Zao était d´abord instituteur, à partir de 1980, mais il ne le restera que quelques années. Dans les propos qu´il tient entre deux chansons au cours de son spectacle il explique pourquoi il a quitté ce métier : avec ses élèves il attendait à l´aéroport, sous le soleil et pendant des heures, l´arrivée de l´avion présidentiel. Une fois l´avion atterri, le président ne venait même pas saluer la classe. Alors il a choisi un métier où il n´attend plus : ce sont les présidents qui viennent le saluer dans sa loge. Evidemment la réalité ne se limite pas à cela : dès tout petit Zao a dansé et chanté dans son quartier, participé à des concours régionaux, nationaux,... la musique a toujours accompagné sa vie.

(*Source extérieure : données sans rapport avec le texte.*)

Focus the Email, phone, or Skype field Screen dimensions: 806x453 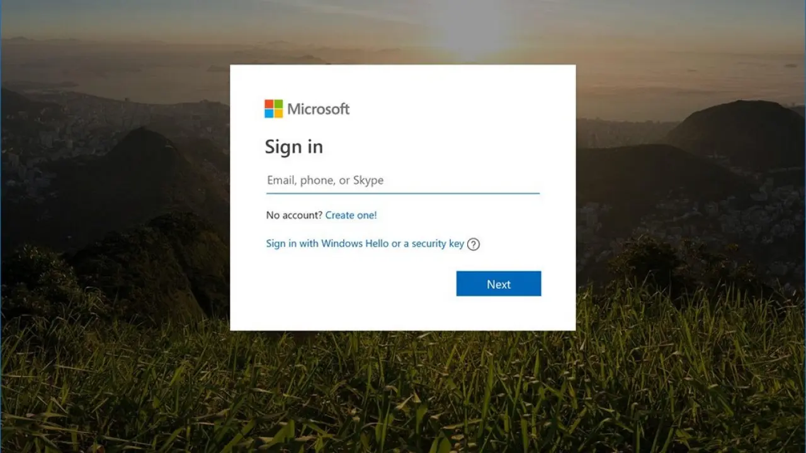tap(403, 181)
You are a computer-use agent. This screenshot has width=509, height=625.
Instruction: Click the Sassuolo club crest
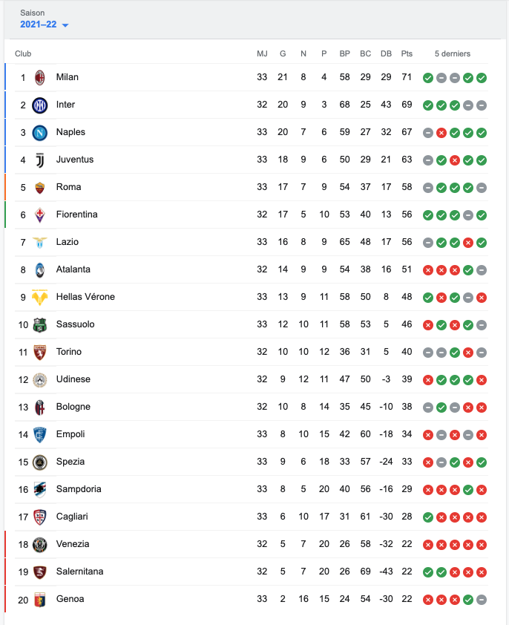(x=39, y=324)
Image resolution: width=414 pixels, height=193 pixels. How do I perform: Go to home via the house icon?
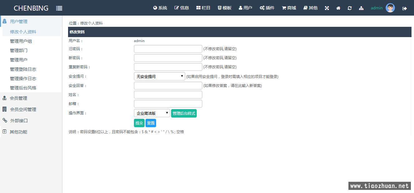338,8
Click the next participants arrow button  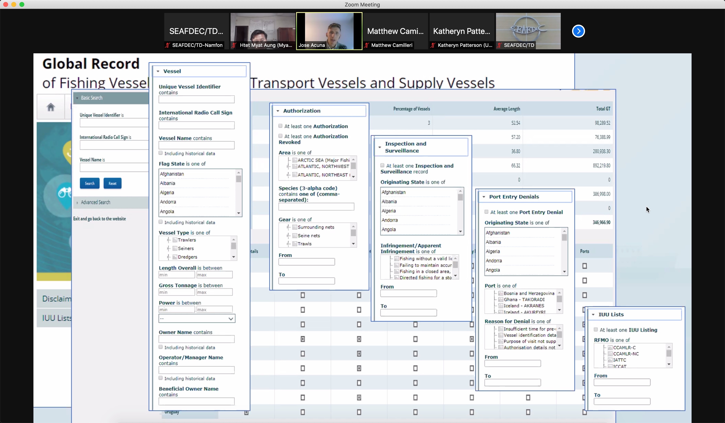[578, 31]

Les thématiques de Zao visent juste pour parler avec beaucoup d´humour mais avec des mots, des phrases fortes, les maux qui frappent le monde. Il chante l´aiguille, ce petit instrument qui coud et recoud les habits déchirés par la guerre et la haine. L´aiguille ne peut pas coudre une bouche qui sent mauvais, une bouche qui ne dit pas la vérité. Dans Moustique il dénonce cet insecte qui frappe plus que le SIDA. En 1989 il obtenait le diplôme du « Génie de la Bastille », pour cette chanson Moustique qui connaît toujours un grand succès là où il passe et notamment au Rwanda.
Parmi les autres chansons qui ont ici un grand succès : Ancien combattant , qui met en scène un homme qui se présente sur scène en militaire. Il a fait la « guerre mondio », qui tue des gens de tous les pays (France, Allemagne, américains,... et Rwandais). Laisser les armes dialoguer, « c´est pas bon, c´est pas bon ». Si on laisse cela se faire, alors tout le monde sera « cadavéré » (un des termes souvent répétés dans la chanson : « cadavérés » les riches, les pauvres, il ne restera plus personne, ... )

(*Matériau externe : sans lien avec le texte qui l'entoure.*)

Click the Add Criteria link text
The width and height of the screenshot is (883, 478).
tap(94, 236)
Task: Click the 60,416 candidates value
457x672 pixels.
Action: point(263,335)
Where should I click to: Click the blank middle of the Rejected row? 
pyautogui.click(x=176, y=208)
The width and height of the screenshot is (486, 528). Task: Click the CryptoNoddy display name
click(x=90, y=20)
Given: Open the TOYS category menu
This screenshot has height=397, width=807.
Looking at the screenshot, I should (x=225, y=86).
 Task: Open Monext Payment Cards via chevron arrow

Tout le monde aime cette chanson sauf quelques anciens combattants car Zao dit « moi pas besoin galons ». Et eux ils les revendiquent...
Le Corbillard est le seul « individu » sur terre qui soit pas corruptible : on a beau lui proposer de l´argent dans toutes les monnaies, le corbillard mène inexorablement au cimetière, l´homme qu´on lui confie.

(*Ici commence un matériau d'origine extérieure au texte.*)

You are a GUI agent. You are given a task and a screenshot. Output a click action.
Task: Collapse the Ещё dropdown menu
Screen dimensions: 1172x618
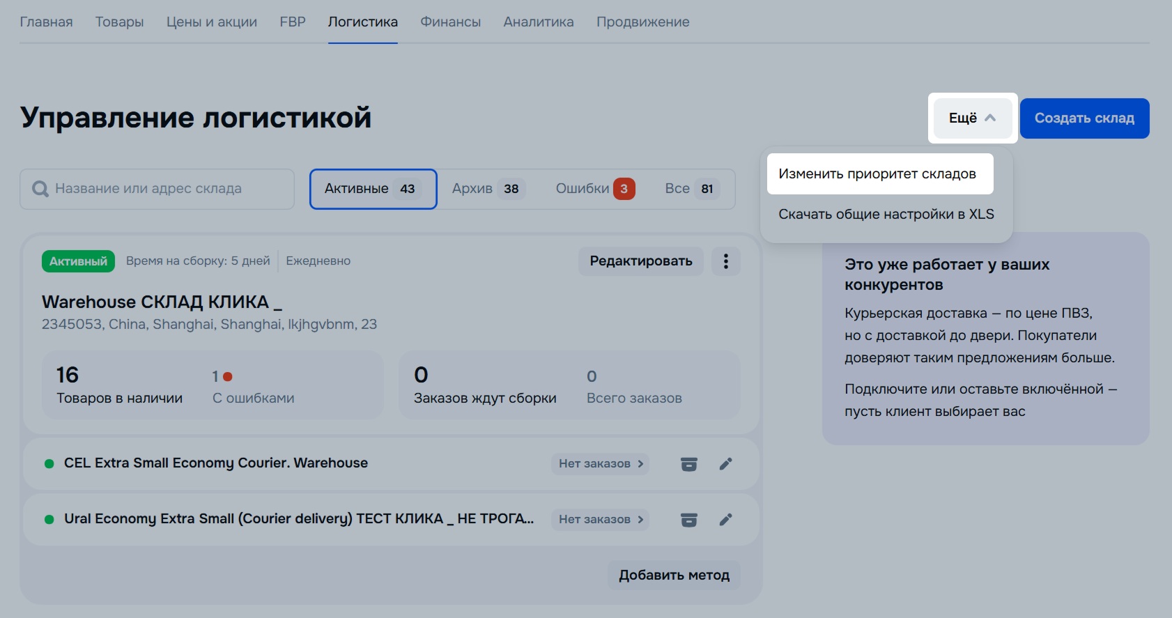[x=972, y=118]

Dans une autre chanson consacrée à Adam et Eve il accuse nos ancêtres de ne pas avoir bien choisi : pourquoi la pomme alors qu´il y avait au paradis terrestre tant d´autres fruits, le maracuja, l´orange, le fruit de la passion ? Oui vraiment c´est parce qu´ils ont mal choisi que la vie humaine s´est si mal engagée...
Zao vient pour la première fois au Rwanda mais tous les Rwandais connaissent plusieurs chansons de son répertoire qui passent à la radio. Zao aime les habitants du pays. Il regrette seulement qu´il n´y ait pas assez de joie, de danse, de musique et de tambours dans la ville.
Après un dernier concert à Kigali le 18 mars, il donne également son spectacle au Burundi à Bujumbura.
Atelier Art plastique
« Femme africaine », oeuvre de l´atelier Art plastique, « Recyclages ».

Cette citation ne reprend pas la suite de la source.